Data to use below:
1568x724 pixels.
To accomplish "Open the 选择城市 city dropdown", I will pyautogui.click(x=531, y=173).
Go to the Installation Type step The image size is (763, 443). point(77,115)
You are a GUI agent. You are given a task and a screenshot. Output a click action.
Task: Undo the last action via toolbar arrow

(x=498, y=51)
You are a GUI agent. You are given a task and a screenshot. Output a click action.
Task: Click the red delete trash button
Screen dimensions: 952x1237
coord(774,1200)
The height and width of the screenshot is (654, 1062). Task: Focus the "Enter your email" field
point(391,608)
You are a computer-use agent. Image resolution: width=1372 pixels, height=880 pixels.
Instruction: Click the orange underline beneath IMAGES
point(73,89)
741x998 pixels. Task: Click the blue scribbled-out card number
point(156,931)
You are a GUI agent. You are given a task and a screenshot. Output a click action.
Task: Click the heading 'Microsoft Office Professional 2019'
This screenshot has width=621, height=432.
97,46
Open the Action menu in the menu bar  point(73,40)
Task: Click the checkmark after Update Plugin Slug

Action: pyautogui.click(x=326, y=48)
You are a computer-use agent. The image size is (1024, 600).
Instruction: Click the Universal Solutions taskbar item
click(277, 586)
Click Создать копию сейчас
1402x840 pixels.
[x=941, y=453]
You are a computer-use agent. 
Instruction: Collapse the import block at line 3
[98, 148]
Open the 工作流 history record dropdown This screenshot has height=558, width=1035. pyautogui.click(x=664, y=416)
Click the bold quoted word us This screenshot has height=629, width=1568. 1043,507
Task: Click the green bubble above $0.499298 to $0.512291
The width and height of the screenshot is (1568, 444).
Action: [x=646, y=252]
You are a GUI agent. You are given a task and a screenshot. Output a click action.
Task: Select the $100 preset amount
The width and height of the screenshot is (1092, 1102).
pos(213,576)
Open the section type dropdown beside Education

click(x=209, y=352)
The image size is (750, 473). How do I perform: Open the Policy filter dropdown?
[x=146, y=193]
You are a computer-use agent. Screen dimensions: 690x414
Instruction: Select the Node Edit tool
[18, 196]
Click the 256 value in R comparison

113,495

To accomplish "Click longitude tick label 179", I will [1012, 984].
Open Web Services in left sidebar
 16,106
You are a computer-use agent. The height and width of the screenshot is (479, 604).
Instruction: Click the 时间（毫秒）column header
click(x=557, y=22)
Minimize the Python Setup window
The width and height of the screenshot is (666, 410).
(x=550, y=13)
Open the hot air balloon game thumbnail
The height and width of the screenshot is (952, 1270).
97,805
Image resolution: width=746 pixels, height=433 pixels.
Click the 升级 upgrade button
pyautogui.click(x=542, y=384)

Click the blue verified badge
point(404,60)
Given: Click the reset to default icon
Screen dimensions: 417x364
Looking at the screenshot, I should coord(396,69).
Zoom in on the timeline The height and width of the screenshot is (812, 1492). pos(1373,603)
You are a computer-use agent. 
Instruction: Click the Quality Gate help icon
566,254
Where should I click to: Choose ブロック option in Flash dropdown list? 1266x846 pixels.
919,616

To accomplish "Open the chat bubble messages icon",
End of Data to use.
From the first line to the last, retype the material exactly.

### Answer for this exercise
1568x724 pixels.
To accomplish "Open the 选择城市 city dropdown", I will pyautogui.click(x=531, y=173).
Go to the Installation Type step The image size is (763, 443). point(77,115)
You are a GUI agent. You are given a task and a screenshot. Output a click action.
Task: Undo the last action via toolbar arrow

(x=498, y=51)
You are a GUI agent. You are given a task and a screenshot. Output a click action.
Task: Click the red delete trash button
Screen dimensions: 952x1237
coord(774,1200)
The height and width of the screenshot is (654, 1062). Task: Focus the "Enter your email" field
point(391,608)
You are a computer-use agent. Image resolution: width=1372 pixels, height=880 pixels.
Instruction: Click the orange underline beneath IMAGES
point(73,89)
741x998 pixels. Task: Click the blue scribbled-out card number
point(156,931)
You are a GUI agent. You are given a task and a screenshot. Output a click action.
Task: Click the heading 'Microsoft Office Professional 2019'
This screenshot has width=621, height=432.
97,46
Open the Action menu in the menu bar  point(73,40)
Task: Click the checkmark after Update Plugin Slug

Action: pyautogui.click(x=326, y=48)
You are a computer-use agent. The image size is (1024, 600).
Instruction: Click the Universal Solutions taskbar item
click(277, 586)
Click Создать копию сейчас
1402x840 pixels.
[x=941, y=453]
You are a computer-use agent. 
Instruction: Collapse the import block at line 3
[98, 148]
Open the 工作流 history record dropdown This screenshot has height=558, width=1035. pyautogui.click(x=664, y=416)
Click the bold quoted word us This screenshot has height=629, width=1568. 1043,507
Task: Click the green bubble above $0.499298 to $0.512291
The width and height of the screenshot is (1568, 444).
Action: [x=646, y=252]
You are a GUI agent. You are given a task and a screenshot. Output a click action.
Task: Select the $100 preset amount
The width and height of the screenshot is (1092, 1102).
pos(213,576)
Open the section type dropdown beside Education

click(x=209, y=352)
The image size is (750, 473). How do I perform: Open the Policy filter dropdown?
[x=146, y=193]
You are a computer-use agent. Screen dimensions: 690x414
Instruction: Select the Node Edit tool
[18, 196]
Click the 256 value in R comparison

113,495

To accomplish "Click longitude tick label 179", I will [1012, 984].
Open Web Services in left sidebar
 16,106
You are a computer-use agent. The height and width of the screenshot is (479, 604).
Instruction: Click the 时间（毫秒）column header
click(x=557, y=22)
Minimize the Python Setup window
The width and height of the screenshot is (666, 410).
(x=550, y=13)
Open the hot air balloon game thumbnail
The height and width of the screenshot is (952, 1270).
97,805
Image resolution: width=746 pixels, height=433 pixels.
Click the 升级 upgrade button
pyautogui.click(x=542, y=384)

Click the blue verified badge
point(404,60)
Given: Click the reset to default icon
Screen dimensions: 417x364
Looking at the screenshot, I should coord(396,69).
Zoom in on the timeline The height and width of the screenshot is (812, 1492). pos(1373,603)
You are a computer-use agent. 
Instruction: Click the Quality Gate help icon
566,254
Where should I click to: Choose ブロック option in Flash dropdown list? 1266x846 pixels.
919,616

To accomplish "Open the chat bubble messages icon",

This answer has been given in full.